▸ **DOCUMENT SECTION**

━━━━━━━━━━━━━━━━━━━━━━━━━━━━━━

The tweets that were the pretext for the university’s withdrawal of Salaita’s job offer were written in a moment of pronounced state violence. Salaita was responding to the latest of Israel’s assaults on Gaza — an assault that followed many others on the blockaded territory in previous years and that eventually cost the lives of more than 2,000 Gazans and injured many thousands more. Sixty-five percent of the Palestinian dead, including over 500 children, were civilians, according to the United Nations. Several dozen Israeli soldiers and several Israeli civilians were also killed by Hamas. To identify Israeli state violence as the first context of the Salaita affair is not to deny or downplay war crimes committed by Hamas, but it is to situate the actions of Hamas in the context of ongoing occupation, blockade, and invasion.
While it is tempting to draw a straight line from the assault on Gaza to the unhiring in Urbana-Champaign, the causality is more complicated. Neither simply a “local” affair nor an abstractly global one either, the Salaita controversy condenses diverse sites of conflict as well as various streams of social transformation. Depending on one’s perspective, one can easily see the contemporary politics of anti-Semitism, anti-Arab racism, or settler colonialism at the center of the controversy. It certainly illustrates the transnational dimensions of the Israeli-Palestinian conflict, which includes diasporic contestations of various sorts by Jews and Palestinians in the U.S. and elsewhere.
The conflict over Salaita also grows out of local, national, and transnational features of indigenous history, from Illinois’s ugly “Chief” mascot history to attempts to construct trans-indigenous solidarities that include Palestine. The particularities of those contests then play out in one instantiation of a widely shared neoliberal program to remake the university through top-down, anti-faculty forms of governance. Finally, all of those currents have converged on a stage shaped by the ongoing transformation of public discussion by new media platforms such as Twitter and Facebook.
Why do these various, overdetermined contexts intersect in the Salaita case and what is at stake in that intersection? While Palestinian and indigenous struggles concern, above all, claims to sovereignty and territory, those are not the immediate stakes of this controversy. I want to propose instead that the kernel holding together the multidimensional event of the unhiring is a contestation over interpretive power — a form of contestation that has an indirect though still critical relation to the struggle for sovereignty.

━━━━━━━━━━━━━━━━━━━━━━━━━━━━━━

▸ **DATA PROVIDED**
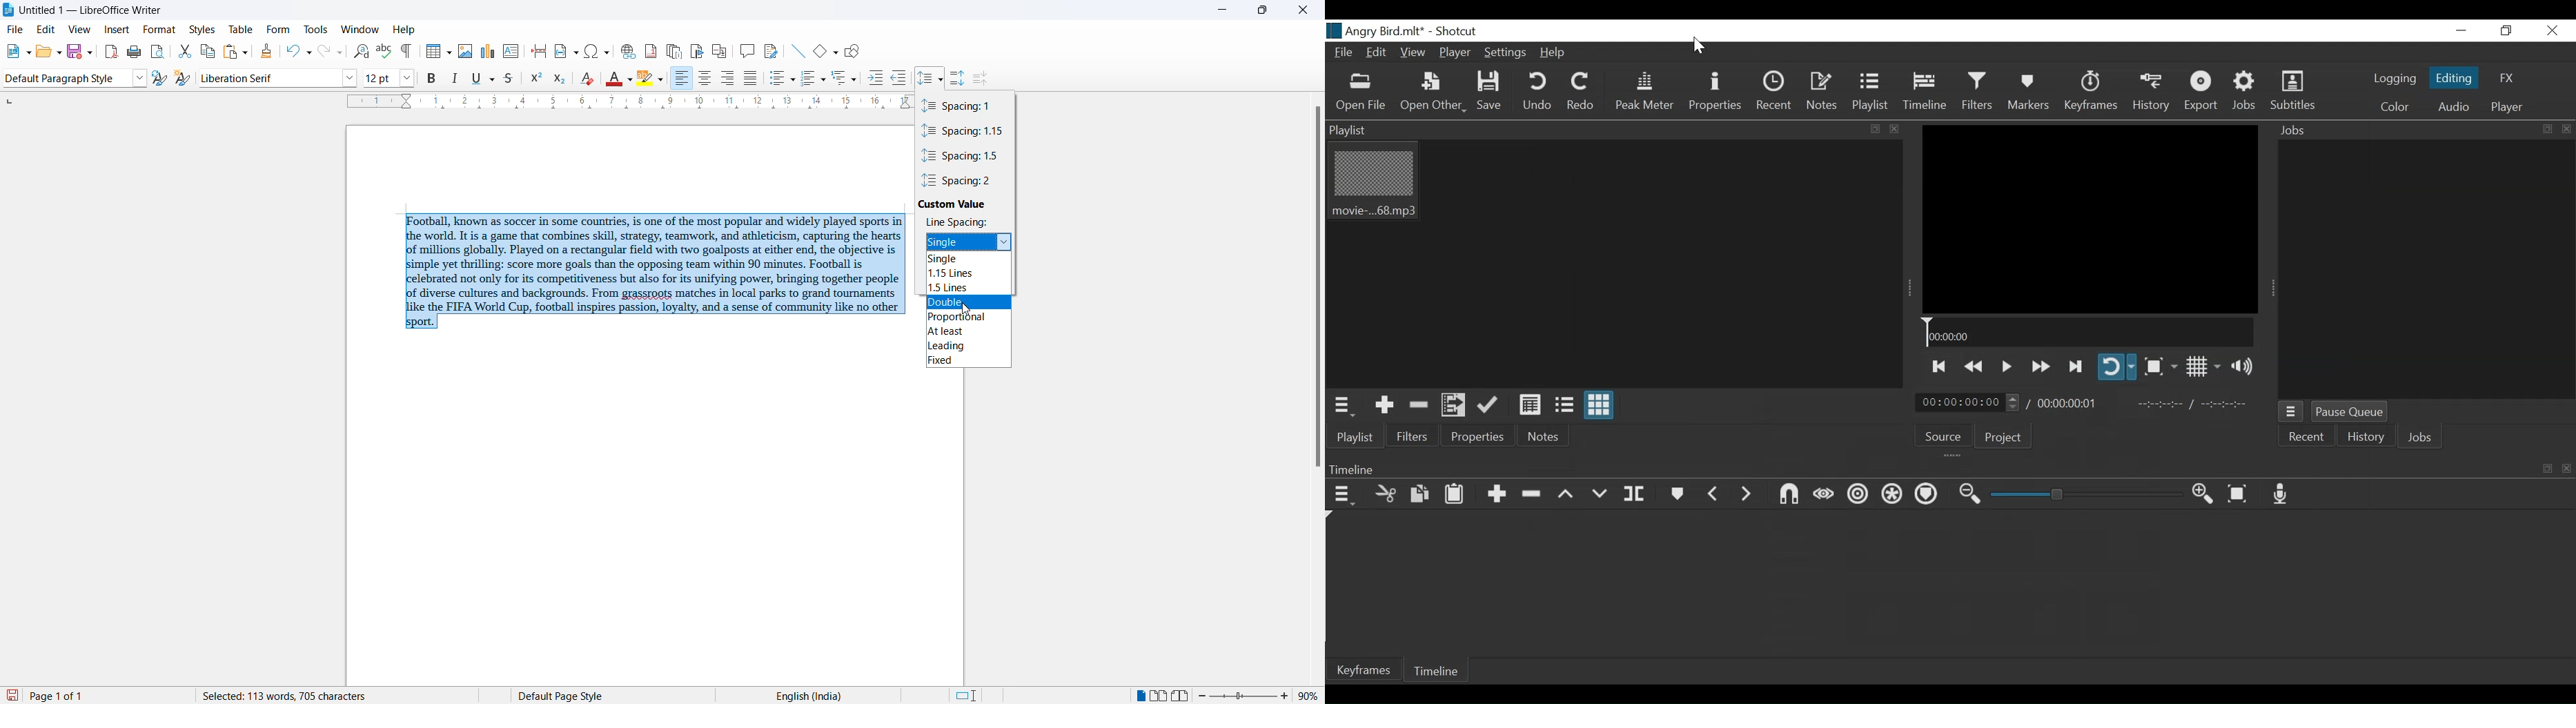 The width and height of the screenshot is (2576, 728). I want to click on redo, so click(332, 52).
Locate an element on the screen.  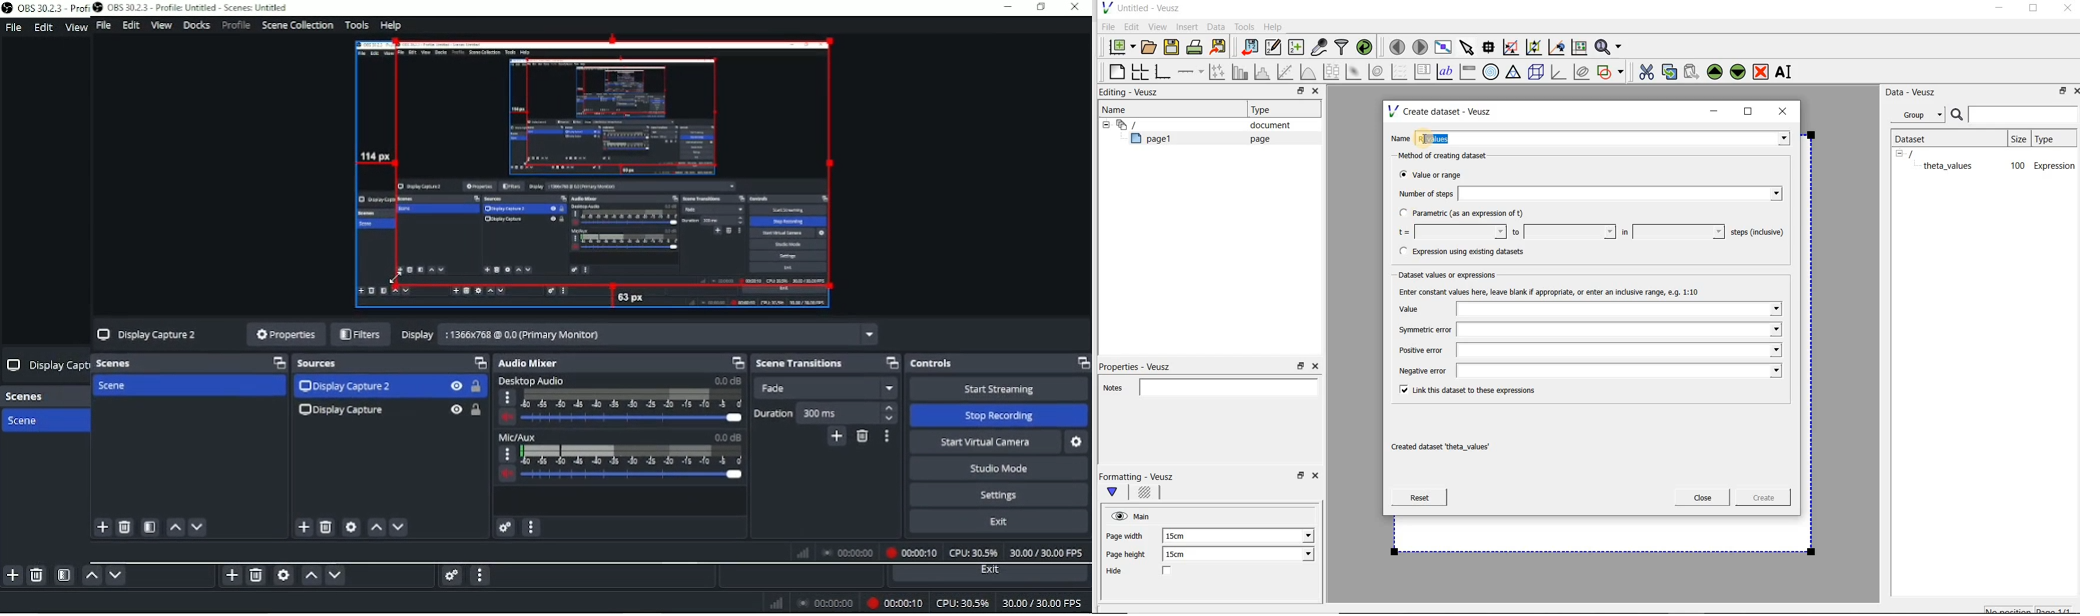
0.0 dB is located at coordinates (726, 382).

━━━━━━━━━━━━━━━━━━━━━━━━━━━━━━

▸ **TASKS TO PERFORM**
1. Condense the paragraph of the text about the Salaita affair that begins "The conflict over Salaita also grows out of" into a short list that keeps its main facts.
2. From the text about the Salaita affair, print the part that opens with the words containing "The conflict over" and closes with "Twitter and Facebook.".
3. According to the United Nations, as cited in the text about the Salaita affair, what percentage of the Palestinian dead were civilians?
Rely only on the text about the Salaita affair for your answers, not on the listing.

▸ **PER-TASK ANSWERS**
1.
- The conflict grows out of local, national, and transnational features of indigenous history, from Illinois's "Chief" mascot history to efforts at trans-indigenous solidarities that include Palestine.
- These contests play out in one instance of a widely shared neoliberal program to remake the university through top-down, anti-faculty governance.
- All of these currents converge on a stage shaped by new media platforms such as Twitter and Facebook.

2.
The conflict over Salaita also grows out of local, national, and transnational features of indigenous history, from Illinois’s ugly “Chief” mascot history to attempts to construct trans-indigenous solidarities that include Palestine. The particularities of those contests then play out in one instantiation of a widely shared neoliberal program to remake the university through top-down, anti-faculty forms of governance. Finally, all of those currents have converged on a stage shaped by the ongoing transformation of public discussion by new media platforms such as Twitter and Facebook.

3. Sixty-five percent.